**Stated problem 1**:
In the advertising lesson plan, how much time does each small group get to finish its advertisement?
**Stated problem 2**:
Quote the advertising lesson plan word for word, everything from "Also needed for" down to "paper, posterboard, etc.".
**Stated problem 3**:
Extend the lesson plan on advertising, picking up right after its final line.

**Source**:

To show youth workers how advertising creates a false sense of reality.


(Download False Reality overview as a PDF)

Leader Preparation

It is important first of all to do some background study on the nature of advertising, to be able to present clearly how, why, what, where, and on whom advertising focuses.

Also needed for this group are the following:

  • Clippings from a variety of magazine advertisements.
  • A short video with several advertisement spots edited together to highlight themes for discussion.
  • Copies of magazines for reference to different advertisements.
  • Supplies for designing advertisements-crayons, paper, posterboard, etc.

Group Building

Depending on the number of participants, divide the group into smaller groups of four or five. Give each group a specific product to sell (that is, car, cleaning products, food, soft drink, etc.). Each group is to develop their own advertisement to try to sell their particular product to the rest of the group. They can use any medium they want. Each group will have 15 minutes to complete their advertisement.

When all groups are finished, have them present their advertisements to the group (to the best of their ability, depending on medium they choose; for example, a video presentation would be performed as a skit). After the groups finish their presentations, have them explain why they did certain things in their advertisements.

Group Presentation

A lead-in reminder of the topic (advertising manipulating one’s sense of reality) should be given as you move into the following segments:

  • Present a collage of clippings of ads from magazines.
  • Follow with a 5-10 minute video with clippings from ads that appear on television.

Group Discussion

Following are the questions to be covered during the group discussion:

  • What general message does each advertisement communicate?
  • What lifestyle do these advertisements present and how is that lifestyle attained?
  • Are there any positive messages coming from the advertisements? If so, what?
  • Are there any negative messages being given from these ads? If so, what?

**Data**:
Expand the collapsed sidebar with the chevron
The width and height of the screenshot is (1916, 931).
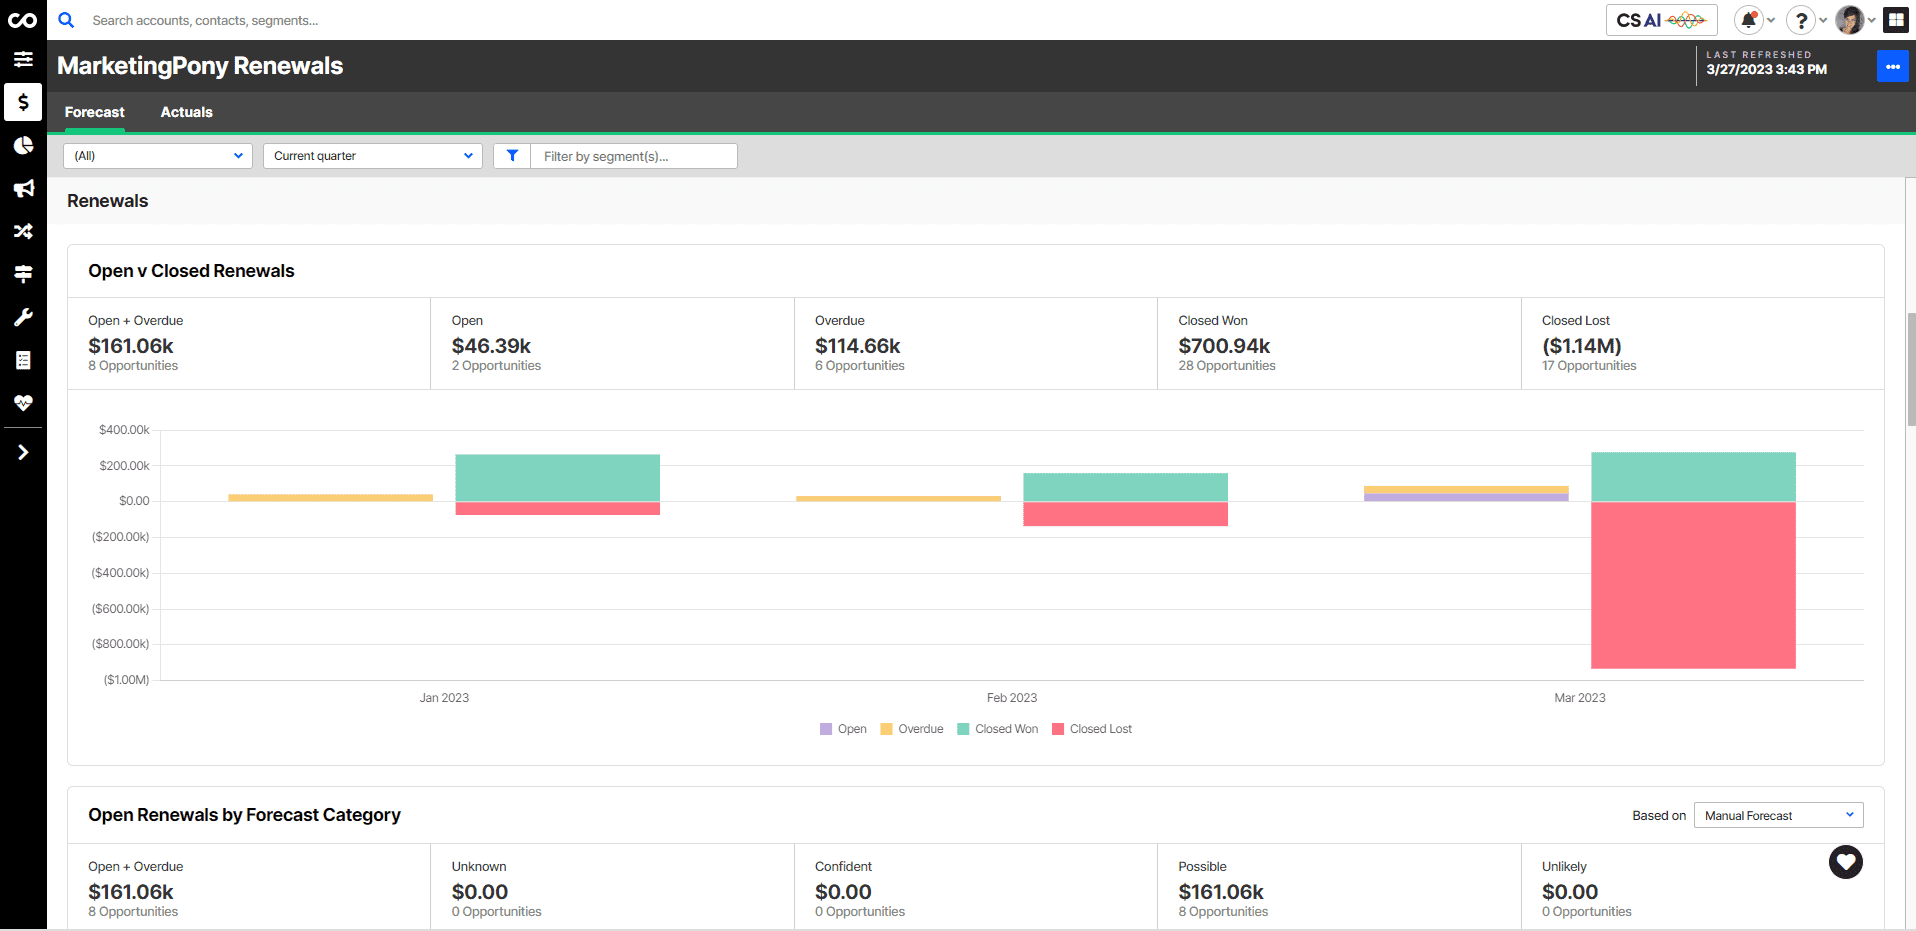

**Exercise answer 1**:
15 minutes.

**Exercise answer 2**:
Also needed for this group are the following:

  • Clippings from a variety of magazine advertisements.
  • A short video with several advertisement spots edited together to highlight themes for discussion.
  • Copies of magazines for reference to different advertisements.
  • Supplies for designing advertisements-crayons, paper, posterboard, etc.

**Exercise answer 3**:
  • How do these ads affect you? How do they affect adolescents who see them?


The values that most advertisements in society today exhalt are wealth, attractiveness, fitness, good fashion…to be a valuable part of humanity. Youth workers need to be aware of these messages and learn how to process them individually and corporately.

Evaluation and Follow-Up

  • Ask the participants to list the names of the magazines that adorn their home and make note of the lifestyle those magazines promote.
  • Encourage them to investigate their own wardrobes to identify the brand names of clothing they own. How many of those brands are advertised in the magazines and on TV?
  • Ask each group member, upon careful reflection on the things they buy and why they buy them, to give an honest report on how much advertising affects their own personal views and lifestyles.


  1. This exercise will raise the awareness of the messages communicated through advertising. With this information, participants will be able to see how much of who they are is often influenced by advertising.
  2. Youth workers need to discuss with kids the ways in which ads can be detrimental.
  3. When a youth professional recognizes that a person has been falsely driven by advertising, he or she should work with that individual to address those falsehoods.
  4. This exercise can easily be adapted to kids. Help them understand materialism and how it can control their lives, their money, and their total being.